A lost section of a trawl has been returned and put back to use – more than a year after it came fast in the Barents Sea.

Kirkella

Kirkella

The codend and sorting grid were found on the shore in Svalbard and returned, more than a year after being snagged by a wreck 500 miles away

Owned by UK Fisheries, factory trawler Kirkella had been towing its gear at the end of February 2002 when the trawl came fast on a wreck around 200 nautical miles south-west of Bear Island. Attempts to free the gear were unsuccessful, and even trying to retrieve the trawl by towing a creep resulted in the hook also getting caught up in the wreck.

Back in the same waters in the next trip, attempts were made again to get the trawl back, and this time they were partially successful, managing to retrieve part of the trawl. They were disappointed to lose part of the gear, and had no choice but to write the trawl section off as irretrievably lost. So it was a surprise when the governor of Svalbard – 500 nautical miles to the north – got in touch to report that the missing trawl section had drifted ashore there.

“We never leave anything in the water and do everything we can to retrieve items lost at sea. But when we tried to retrieve this part of the trawl net that was stuck in the wreck, we realised that the codend and the sorting grid had sheared off. We retrieved everything else,” said Sigurbjörn Sigurðsson, one of Kirkella’s two skippers, who was onboard when the trawl came fast on the wreck southwest of Bear Island.

“Interestingly, the missing section seem to have drifted off hundreds of miles north. We are grateful to the governor’s office for finding and returning the cod end and sorting grid. The catch sensors are valuable, and we are relieved nothing was left in the sea.”

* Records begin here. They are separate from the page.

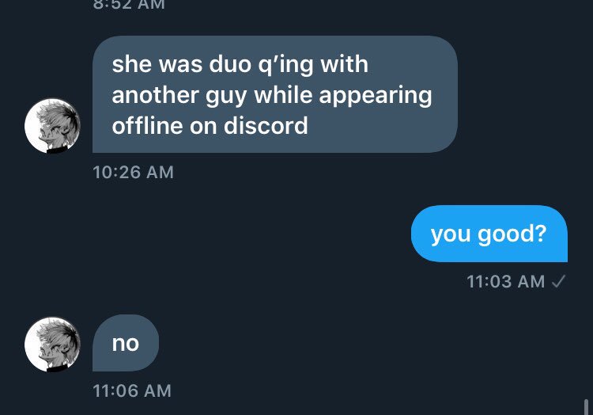The width and height of the screenshot is (593, 415).
Task: Select the "no" reply bubble
Action: point(126,343)
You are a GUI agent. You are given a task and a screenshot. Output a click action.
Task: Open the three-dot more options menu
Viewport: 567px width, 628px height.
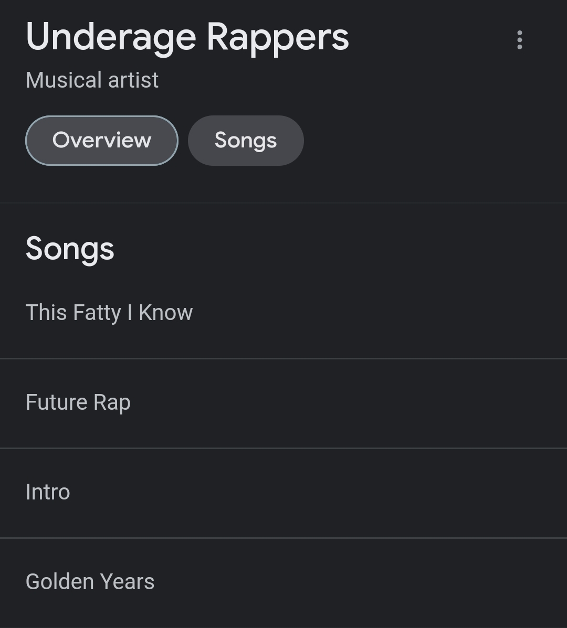point(519,40)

Inspectors from the office of the governor of Svalbard came across the trawl section at Hyttesletta south of Gråhuken in Svalbard in July this year. Efforts were made to move the netting in August, both with manpower and with the assistance of a helicopter, but the weight of the netting and the stones in it made this impossible. Later on Polarsyssel, a vessel operated by the Governor’s office, was able to move the trawl section.

Examination of the trawl section showed the catch sensors still attached to the gear, and the serial numbers on these made it possible to trace the owner – and otherwise the netting would have been sent for recycling.

During the summer Polarsyssel was active near Hopen, where Kirkella was also fishing, and the codend and sorting grid were returned. After its 500-mile odyssey, the codend was in good enough condition to be fixed up and put back to use.